● **Given exercise**
Convert the data below, from its first line up to and including the line that contains "will pyautogui.click(x=90, y=15).", into a JSON list of strings with one string per line, leaving out blank lines.

● **Supplied material**

━━━━━━━━

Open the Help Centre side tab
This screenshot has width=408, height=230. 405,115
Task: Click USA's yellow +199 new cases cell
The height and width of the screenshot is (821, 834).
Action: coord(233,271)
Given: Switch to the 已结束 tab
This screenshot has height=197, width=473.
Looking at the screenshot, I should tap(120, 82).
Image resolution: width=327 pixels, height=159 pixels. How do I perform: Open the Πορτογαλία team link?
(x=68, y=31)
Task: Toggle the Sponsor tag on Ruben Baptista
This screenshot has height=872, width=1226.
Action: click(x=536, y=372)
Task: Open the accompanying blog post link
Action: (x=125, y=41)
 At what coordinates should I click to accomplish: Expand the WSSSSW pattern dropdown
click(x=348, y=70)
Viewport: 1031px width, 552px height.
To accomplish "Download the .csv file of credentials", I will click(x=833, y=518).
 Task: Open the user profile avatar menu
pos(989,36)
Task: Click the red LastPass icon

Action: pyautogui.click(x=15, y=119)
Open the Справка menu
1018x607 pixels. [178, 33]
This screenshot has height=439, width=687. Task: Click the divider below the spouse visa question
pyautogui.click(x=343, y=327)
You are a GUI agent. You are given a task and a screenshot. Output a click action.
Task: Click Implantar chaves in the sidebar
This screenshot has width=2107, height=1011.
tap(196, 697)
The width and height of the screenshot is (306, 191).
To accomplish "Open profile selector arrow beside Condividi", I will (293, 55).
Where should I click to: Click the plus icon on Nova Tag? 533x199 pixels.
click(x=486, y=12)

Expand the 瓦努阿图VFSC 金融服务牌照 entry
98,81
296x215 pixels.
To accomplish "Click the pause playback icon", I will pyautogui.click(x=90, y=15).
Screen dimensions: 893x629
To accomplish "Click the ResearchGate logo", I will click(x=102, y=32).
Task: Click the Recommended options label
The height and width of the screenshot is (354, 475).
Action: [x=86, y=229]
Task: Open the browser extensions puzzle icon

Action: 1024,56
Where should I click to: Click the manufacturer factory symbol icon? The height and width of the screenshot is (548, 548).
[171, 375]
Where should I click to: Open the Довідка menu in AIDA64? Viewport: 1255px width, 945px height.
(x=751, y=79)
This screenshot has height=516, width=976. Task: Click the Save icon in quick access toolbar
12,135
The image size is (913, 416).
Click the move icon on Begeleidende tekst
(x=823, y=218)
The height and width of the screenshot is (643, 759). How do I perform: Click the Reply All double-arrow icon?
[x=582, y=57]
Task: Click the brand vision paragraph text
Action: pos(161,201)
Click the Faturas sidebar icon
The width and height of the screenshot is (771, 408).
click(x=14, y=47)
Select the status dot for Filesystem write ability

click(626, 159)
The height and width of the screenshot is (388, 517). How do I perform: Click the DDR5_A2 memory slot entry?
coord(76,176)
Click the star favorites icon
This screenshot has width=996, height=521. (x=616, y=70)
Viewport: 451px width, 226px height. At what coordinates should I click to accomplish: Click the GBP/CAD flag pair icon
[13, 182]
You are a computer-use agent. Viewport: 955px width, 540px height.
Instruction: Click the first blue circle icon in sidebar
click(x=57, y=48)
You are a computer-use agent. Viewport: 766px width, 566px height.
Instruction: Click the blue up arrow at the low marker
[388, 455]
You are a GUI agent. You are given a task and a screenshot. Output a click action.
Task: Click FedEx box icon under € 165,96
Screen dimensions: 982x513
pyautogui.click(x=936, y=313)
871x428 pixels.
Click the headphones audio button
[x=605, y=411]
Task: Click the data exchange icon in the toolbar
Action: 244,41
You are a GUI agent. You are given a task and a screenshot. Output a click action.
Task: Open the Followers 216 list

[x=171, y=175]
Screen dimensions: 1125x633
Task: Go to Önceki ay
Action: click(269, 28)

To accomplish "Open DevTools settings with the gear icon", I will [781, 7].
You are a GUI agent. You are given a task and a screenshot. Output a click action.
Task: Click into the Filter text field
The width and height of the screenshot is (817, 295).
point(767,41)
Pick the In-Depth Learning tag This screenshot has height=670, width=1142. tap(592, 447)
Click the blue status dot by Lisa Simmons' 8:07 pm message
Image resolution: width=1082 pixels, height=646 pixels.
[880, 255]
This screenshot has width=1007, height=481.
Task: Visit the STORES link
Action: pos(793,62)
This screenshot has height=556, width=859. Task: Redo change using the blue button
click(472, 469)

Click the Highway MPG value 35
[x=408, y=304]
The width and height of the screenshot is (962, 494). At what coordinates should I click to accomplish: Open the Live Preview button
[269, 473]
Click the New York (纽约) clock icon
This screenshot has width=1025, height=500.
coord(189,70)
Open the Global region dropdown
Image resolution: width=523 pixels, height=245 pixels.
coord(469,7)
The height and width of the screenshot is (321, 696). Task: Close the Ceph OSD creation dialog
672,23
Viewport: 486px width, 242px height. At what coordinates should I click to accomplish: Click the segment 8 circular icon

━━━━━━━━

● **Answer for the task**
[
  "Open the Help Centre side tab",
  "This screenshot has width=408, height=230. 405,115",
  "Task: Click USA's yellow +199 new cases cell",
  "The height and width of the screenshot is (821, 834).",
  "Action: coord(233,271)",
  "Given: Switch to the 已结束 tab",
  "This screenshot has height=197, width=473.",
  "Looking at the screenshot, I should tap(120, 82).",
  "Image resolution: width=327 pixels, height=159 pixels. How do I perform: Open the Πορτογαλία team link?",
  "(x=68, y=31)",
  "Task: Toggle the Sponsor tag on Ruben Baptista",
  "This screenshot has height=872, width=1226.",
  "Action: click(x=536, y=372)",
  "Task: Open the accompanying blog post link",
  "Action: (x=125, y=41)",
  " At what coordinates should I click to accomplish: Expand the WSSSSW pattern dropdown",
  "click(x=348, y=70)",
  "Viewport: 1031px width, 552px height.",
  "To accomplish \"Download the .csv file of credentials\", I will click(x=833, y=518).",
  " Task: Open the user profile avatar menu",
  "pos(989,36)",
  "Task: Click the red LastPass icon",
  "Action: pyautogui.click(x=15, y=119)",
  "Open the Справка menu",
  "1018x607 pixels. [178, 33]",
  "This screenshot has height=439, width=687. Task: Click the divider below the spouse visa question",
  "pyautogui.click(x=343, y=327)",
  "You are a GUI agent. You are given a task and a screenshot. Output a click action.",
  "Task: Click Implantar chaves in the sidebar",
  "This screenshot has width=2107, height=1011.",
  "tap(196, 697)",
  "The width and height of the screenshot is (306, 191).",
  "To accomplish \"Open profile selector arrow beside Condividi\", I will (293, 55).",
  "Where should I click to: Click the plus icon on Nova Tag? 533x199 pixels.",
  "click(x=486, y=12)",
  "Expand the 瓦努阿图VFSC 金融服务牌照 entry",
  "98,81",
  "296x215 pixels.",
  "To accomplish \"Click the pause playback icon\", I will pyautogui.click(x=90, y=15)."
]